- _REQUIREMENT_: Where the word "computer" appears in a line below, copy the whole line.

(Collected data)
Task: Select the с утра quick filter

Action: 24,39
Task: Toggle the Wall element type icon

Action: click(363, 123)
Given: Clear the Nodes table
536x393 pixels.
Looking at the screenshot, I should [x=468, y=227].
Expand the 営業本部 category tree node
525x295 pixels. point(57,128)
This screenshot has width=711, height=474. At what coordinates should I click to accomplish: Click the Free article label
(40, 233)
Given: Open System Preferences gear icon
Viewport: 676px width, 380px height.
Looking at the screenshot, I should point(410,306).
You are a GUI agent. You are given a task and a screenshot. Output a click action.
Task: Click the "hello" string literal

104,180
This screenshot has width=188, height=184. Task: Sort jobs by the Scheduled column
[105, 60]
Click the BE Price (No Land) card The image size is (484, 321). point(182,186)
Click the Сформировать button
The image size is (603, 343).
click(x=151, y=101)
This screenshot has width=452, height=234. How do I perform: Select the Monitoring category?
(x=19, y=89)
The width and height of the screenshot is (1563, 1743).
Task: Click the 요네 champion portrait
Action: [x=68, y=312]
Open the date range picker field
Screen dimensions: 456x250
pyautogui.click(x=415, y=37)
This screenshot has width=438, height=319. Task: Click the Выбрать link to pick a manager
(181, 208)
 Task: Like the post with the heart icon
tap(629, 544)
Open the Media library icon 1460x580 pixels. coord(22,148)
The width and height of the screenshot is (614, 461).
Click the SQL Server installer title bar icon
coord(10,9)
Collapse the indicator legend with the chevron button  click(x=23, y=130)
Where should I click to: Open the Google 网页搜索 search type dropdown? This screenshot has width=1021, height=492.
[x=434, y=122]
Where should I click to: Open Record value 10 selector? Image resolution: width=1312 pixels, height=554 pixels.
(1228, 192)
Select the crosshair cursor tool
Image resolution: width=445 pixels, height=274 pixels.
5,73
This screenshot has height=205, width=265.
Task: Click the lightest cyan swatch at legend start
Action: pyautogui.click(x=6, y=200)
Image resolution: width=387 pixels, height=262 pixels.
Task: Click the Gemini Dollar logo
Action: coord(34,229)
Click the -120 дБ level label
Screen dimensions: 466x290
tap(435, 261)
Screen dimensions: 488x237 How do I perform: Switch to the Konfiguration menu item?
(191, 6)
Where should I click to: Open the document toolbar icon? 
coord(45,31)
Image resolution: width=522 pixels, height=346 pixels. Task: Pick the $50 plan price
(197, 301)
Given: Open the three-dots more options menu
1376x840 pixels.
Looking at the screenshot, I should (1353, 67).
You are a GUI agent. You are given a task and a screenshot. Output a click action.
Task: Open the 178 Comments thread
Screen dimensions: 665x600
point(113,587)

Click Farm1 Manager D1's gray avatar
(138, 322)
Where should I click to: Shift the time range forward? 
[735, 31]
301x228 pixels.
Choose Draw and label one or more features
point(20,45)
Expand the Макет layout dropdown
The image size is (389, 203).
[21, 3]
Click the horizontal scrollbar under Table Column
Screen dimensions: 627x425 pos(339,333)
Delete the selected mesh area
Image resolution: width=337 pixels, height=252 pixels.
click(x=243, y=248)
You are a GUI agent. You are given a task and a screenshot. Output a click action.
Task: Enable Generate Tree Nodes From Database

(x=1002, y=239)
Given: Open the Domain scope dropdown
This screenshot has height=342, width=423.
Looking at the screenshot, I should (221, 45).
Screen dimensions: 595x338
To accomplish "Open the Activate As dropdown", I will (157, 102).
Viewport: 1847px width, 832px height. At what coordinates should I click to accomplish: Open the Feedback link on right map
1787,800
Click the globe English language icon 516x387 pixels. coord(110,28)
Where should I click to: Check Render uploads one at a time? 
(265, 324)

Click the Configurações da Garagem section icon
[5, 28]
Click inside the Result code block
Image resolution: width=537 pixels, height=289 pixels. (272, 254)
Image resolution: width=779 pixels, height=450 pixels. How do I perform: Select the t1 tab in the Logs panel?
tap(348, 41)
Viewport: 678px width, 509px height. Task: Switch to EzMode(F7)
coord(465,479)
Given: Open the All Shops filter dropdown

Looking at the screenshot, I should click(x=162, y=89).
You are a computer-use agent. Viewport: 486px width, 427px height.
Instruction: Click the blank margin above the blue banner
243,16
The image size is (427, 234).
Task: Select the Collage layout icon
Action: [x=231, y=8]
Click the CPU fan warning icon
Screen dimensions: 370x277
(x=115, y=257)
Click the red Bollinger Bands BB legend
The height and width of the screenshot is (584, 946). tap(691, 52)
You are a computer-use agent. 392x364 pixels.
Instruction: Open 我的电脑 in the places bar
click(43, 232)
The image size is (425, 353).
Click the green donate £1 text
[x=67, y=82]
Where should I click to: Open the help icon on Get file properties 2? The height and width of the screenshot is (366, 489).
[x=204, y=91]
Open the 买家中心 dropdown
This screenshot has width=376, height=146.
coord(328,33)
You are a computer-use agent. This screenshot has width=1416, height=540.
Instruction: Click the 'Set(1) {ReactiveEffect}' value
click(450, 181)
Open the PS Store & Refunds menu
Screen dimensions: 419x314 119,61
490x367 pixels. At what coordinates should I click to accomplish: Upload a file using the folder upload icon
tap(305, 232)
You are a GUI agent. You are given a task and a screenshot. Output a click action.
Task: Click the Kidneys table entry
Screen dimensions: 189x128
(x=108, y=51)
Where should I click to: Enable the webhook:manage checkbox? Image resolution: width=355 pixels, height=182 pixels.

- _ANSWER AREA_:
You are a computer-use agent. Viewport: 486px width, 427px height.
You are a computer-use agent. 392x364 pixels.
You are a computer-use agent. This screenshot has width=1416, height=540.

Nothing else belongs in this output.